There was no detonation
In its place, there was hope. There was confidence. There was peace in the midst of a really (really) uncertain future.
And you might suspect that the point of all this is to say that trials make you stronger. Or to speak about how faith can grow through pain. Or maybe, cynically, to say that after you've been through everything we've been through, you can get to some kind of elevated consciousness where you stop feeling the weightiness of the bad news you've just received.
But you'd be wrong.
A few lines back I said that we are not the same people that we were. But that is really an oversimplification.
Actually, we are the same people. We are still the same weak, fearful people with faltering faith that we were two years ago.
Every morning, we wake up uncertain of the next step, uncertain of who God is, feeling anything but peace...and God graciously, faithfully pulls out the paddles and resuscitates our hearts with His love.
These last two years have given us glimpses of His goodness. At each and every turn of this precipitous journey, we have seen Him come through for us, often in astounding, miraculous ways. We have never been more assured of who He is: faithful, loving, sovereign, the God of all grace. We know that He alone has the power to give and sustain life. Because of this, we can have great hope that He will sustain us.
We have not changed. But we have been given eyes to see Him more clearly, and that makes all the difference.
and now, the brass tacks...
*at this point, James has limited treatment options. Since last November when James's tumors were genetically tested, some new mutations have been discovered which would allow James to be treated with oral chemotherapy. Dr. Einhorn sent James's tumor samples off to be tested for these "new" mutations. It is not likely that he has one, but those who do typically respond very well to the oral chemo.
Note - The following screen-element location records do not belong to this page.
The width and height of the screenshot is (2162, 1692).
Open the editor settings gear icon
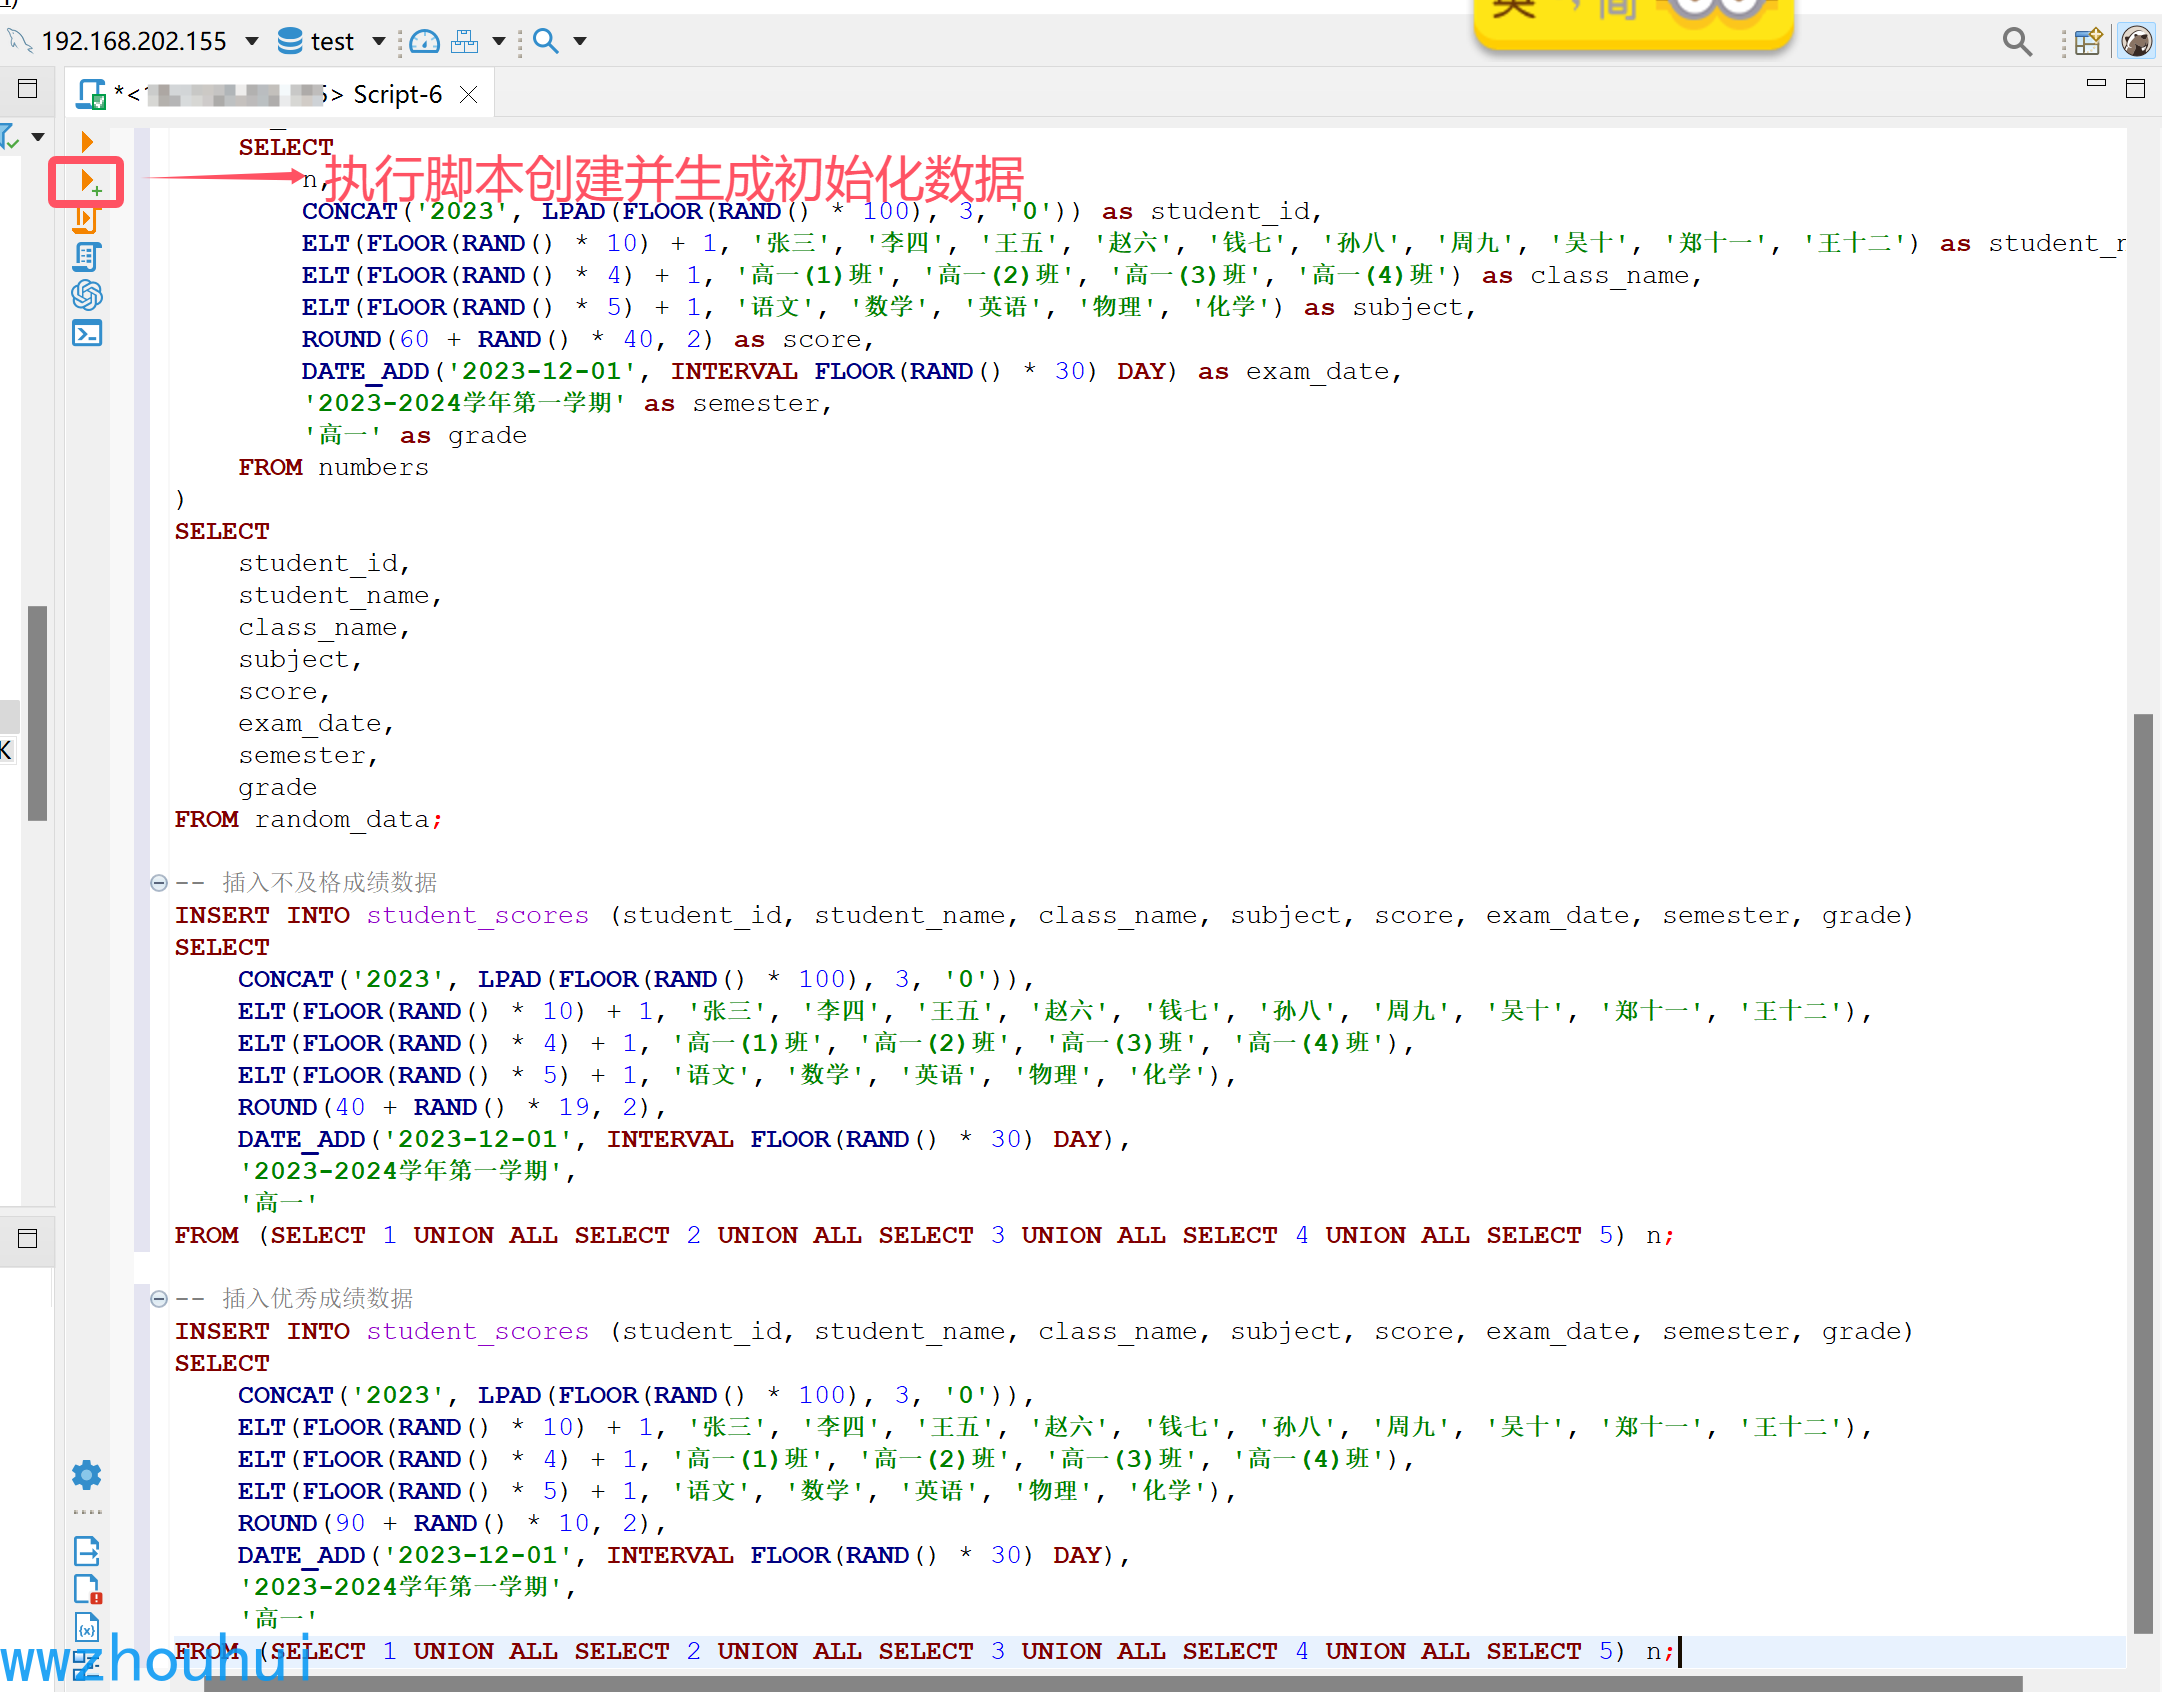[x=87, y=1474]
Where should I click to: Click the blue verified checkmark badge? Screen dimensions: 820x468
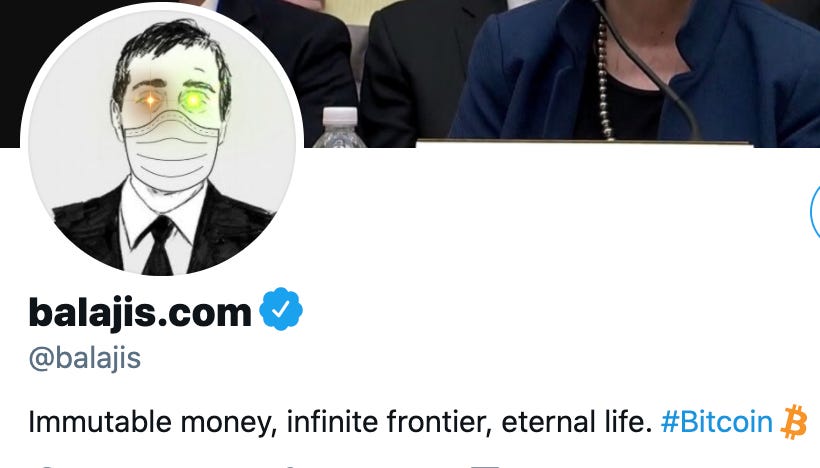[281, 309]
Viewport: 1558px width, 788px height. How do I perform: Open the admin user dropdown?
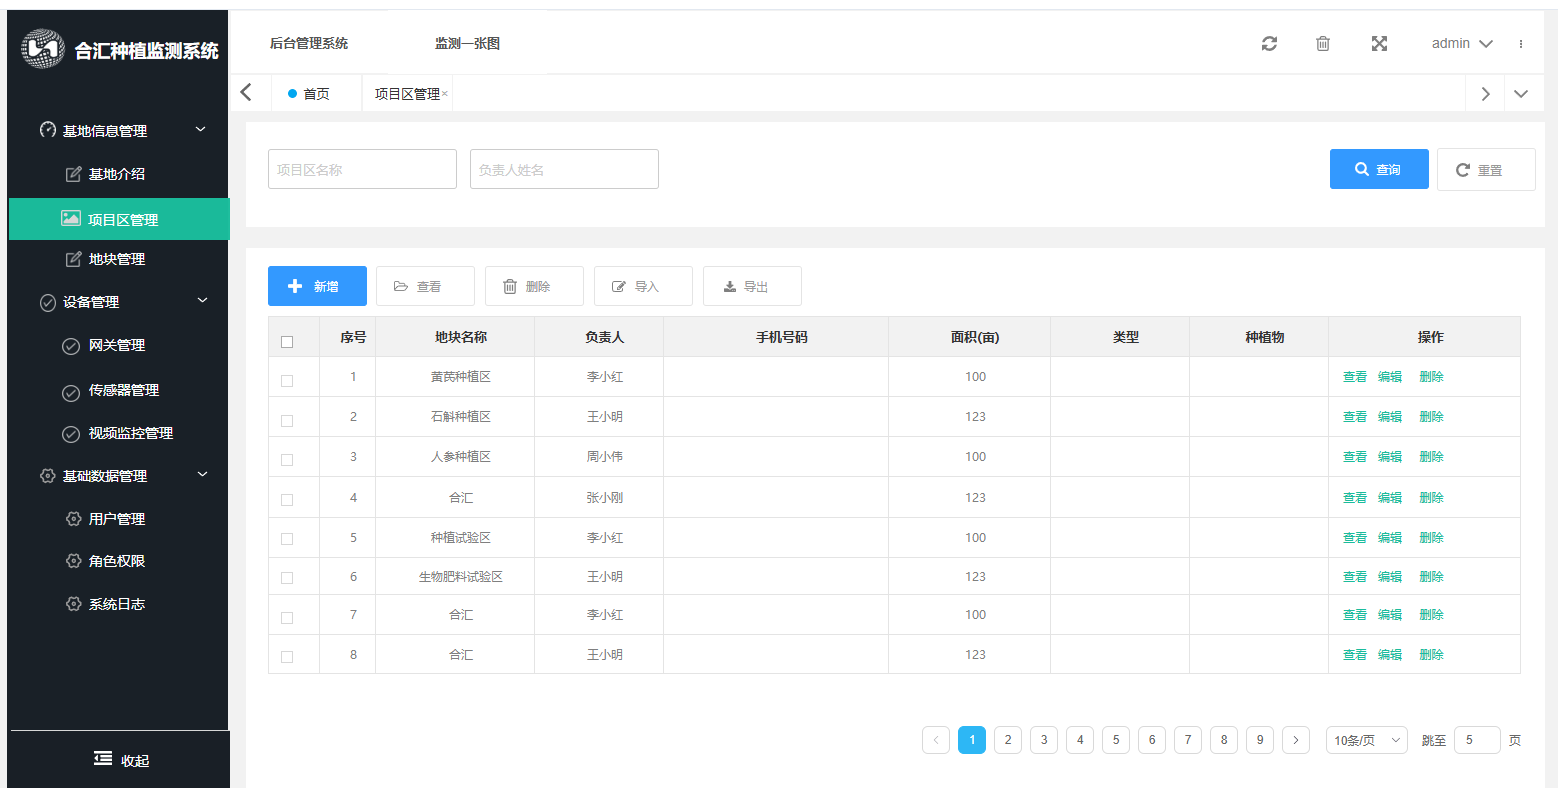point(1461,43)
*James is doing well these days. It's funny (in a way that has made me laugh out loud more than once this last week) when I think about all those months when he was being "treated" by immunotherapy that so many of us remarked how good James we looking, and how James was getting better. His symptoms are actually decreasing, and he's feeling really good. But we know the immunotherapy isn't working based on the PET.....so to say we don't know the outcome is an understatement.
*over the last week, we have spoken to several people, and the question that only a few people have dared to ask (though everyone wants to) is - how much time does James have left? Not surprisingly, Dr. Einhorn doesn't know, and isn't making any predictions. (Because for all his brilliance, he's still just a man.) Dr. Einhorn described James's cancer this week as "unusual" and "bizarre." Which means that they've never really had a patient like James. He's outside the statistics, outside the "if this diagnosis, then that treatment" formulas. For the first time since we've met him, Dr. Einhorn has stopped saying anything definitively.
We do know that very few people make it out alive from a stage IV lung cancer diagnosis. We also know that James's cancer is localized and progressing slowly. No doctor can predict how quickly it will progress. No doctor can predict what God will yet do. And, thankfully, no disease, no cancer, no doctor can undo what God has planned. The diagnosis is indeed grim. But it's just a diagnosis, merely a statement of what is. If these last two years have taught us anything, a diagnosis is not a definitive predictor of the outcome. (Because if it was, by all accounts, James would already by gone.)
So by all means, pray. You're not off the hook yet! May God be gracious, may God heal, may God lead us through any dark days ahead, may God receive all the glory for all that He's doing in this.
Blessed be the Lord, who daily bears us up.
Our God is a God of salvation, and to God, the Lord, belongs deliverances from death.